Ah, quase me esqueço, existem Barbies de “quase” todo preço, o que não varia é sua carestia – claro que existe um valor mínimo, já o valor máximo… bem, o céu é o limite! Isto é, a Barbie, como tinha de ser, expressa também a ordem econômica, que é excludente, por natureza, porquanto, somente quem tem dinheiro ou tem disposição de saquear o orçamento mensal, pode comprar esse brinquedo.

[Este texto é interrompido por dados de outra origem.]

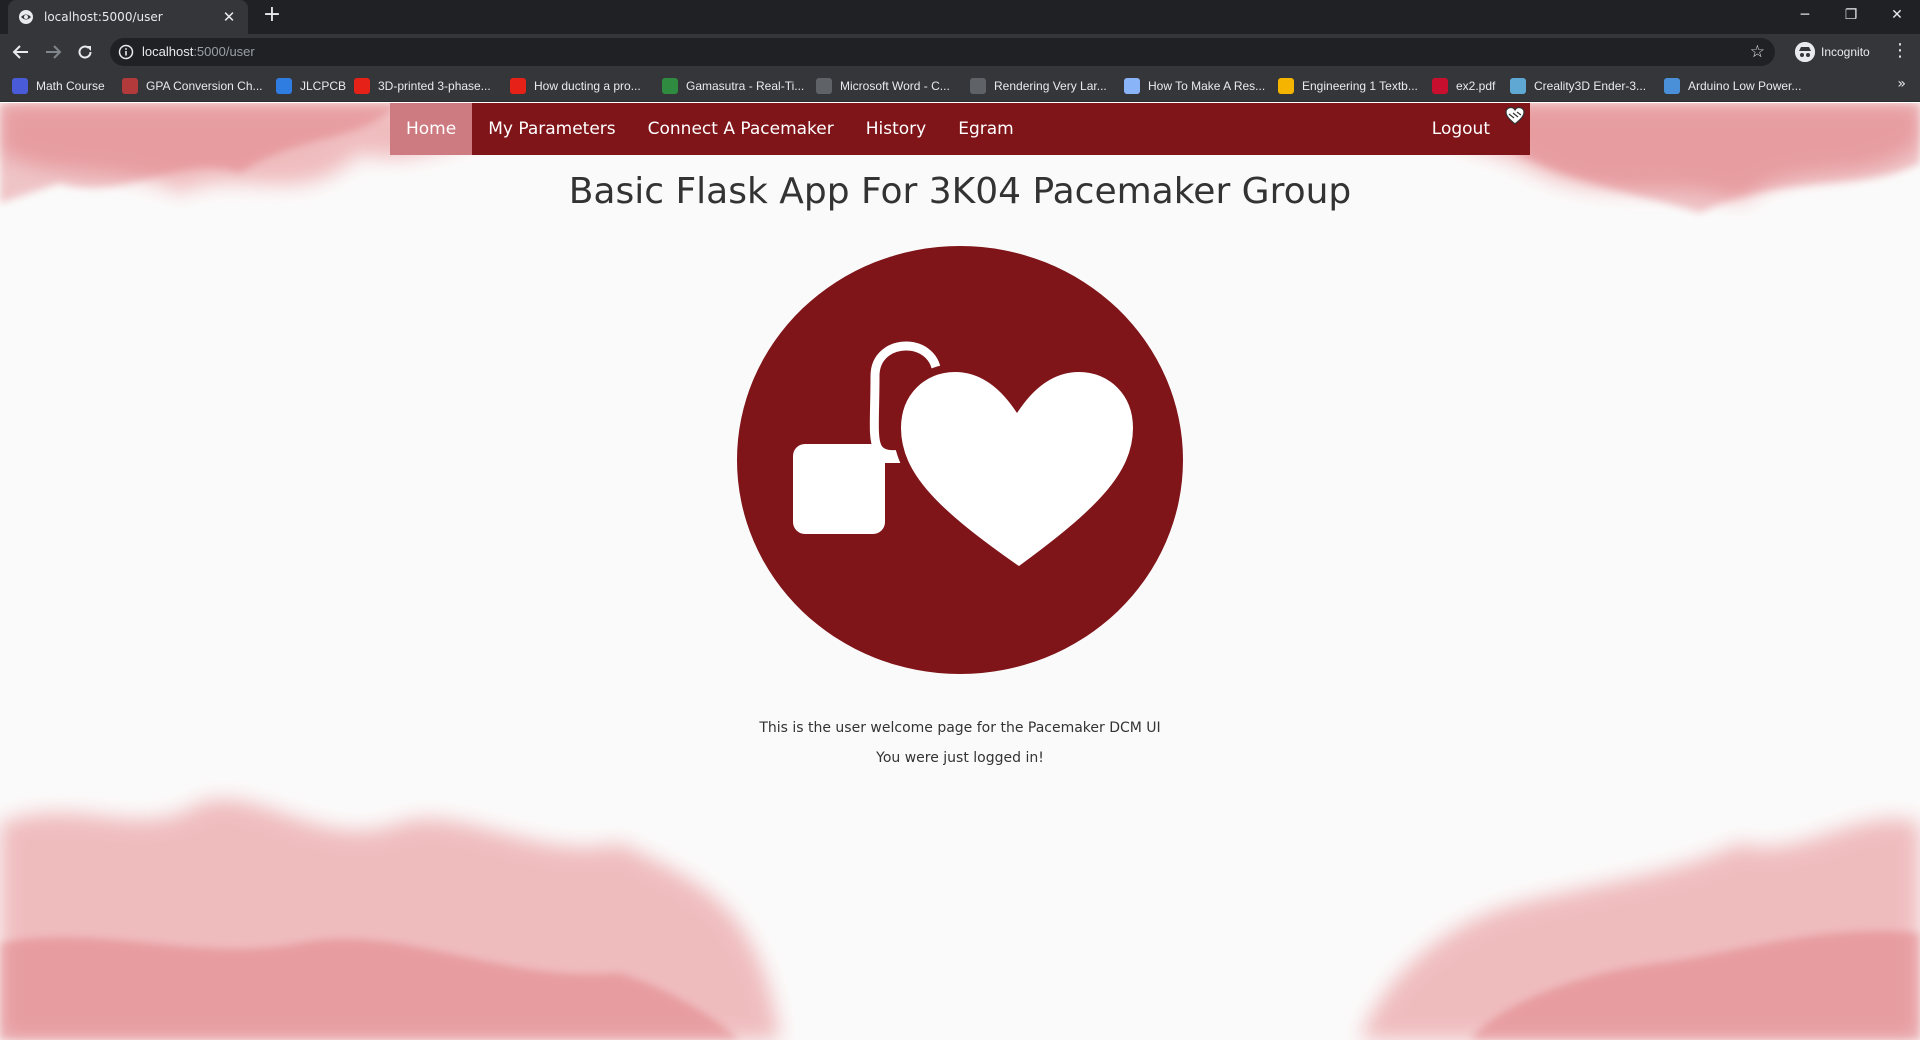 The width and height of the screenshot is (1920, 1040). What do you see at coordinates (1758, 52) in the screenshot?
I see `bookmark-star-icon: ☆` at bounding box center [1758, 52].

Porém, não faço uma ode contra – ode contra, como assim? – essa boneca. Não sugiro que as queimemos, a fim de dar prejuízo a Mattel. Sim, pois, sabemos, ainda que essas bonecas sejam extintas, a barbárie continuará, porquanto, mudam-se os artefatos e as representações, mas a mentalidade dominadora ocidental continua.
Eu não estou falando de representação social ou identitarismo, isto é, eu não advogo que haja mais bonecas Barbies negras, com cabelos crespos ou mesmo reclamo que elas sejam trans e magras – ainda que, a nível de identificação, isso pode ter lá seu significado e relevância. Eu sei que se eu for na lata do biscoito e tirar 1, ficam 18 – essa referência é antiga, se você a compreendeu, desculpe-me, mas sim, estás idos@, feito eu! Dito de outra forma, se se queimarem todas as Barbies, haverão milhares de Bebês Reborn, Susis, Moranguinhos e por aí vai.
Hoje em dia, está na “moda”, na grande mídia, falar em racismo estrutural, porém, não se diz o que ele sustenta. Pois bem, o racismo e o machismo sustentam as estruturas do capitalismo e do patriarcado – que se sofisticou a partir do advento da lógica econômica liberal: pura barbárie!
Por fim, peço que não espalhem minha fake news sobre a Barbie, apesar de fazer sentido – boa parte delas fazem! Antes, peço que reflitamos sobre nossas barbáries diárias e estruturais e, por seu turno, procuremos combatê-las, porquanto, é preciso que primeiro se elimine a barbárie pessoal e doméstica, para depois extinguirmos as barbáries de outrem. Não esqueçamos, toda vez que apontamos os dedos sujos de sangue para os outros, três estão apontados para nós mesmos e o quarto dedo, o polegar, está apontado para Deus, como quem dize: Ele está vendo tudo, fariseus!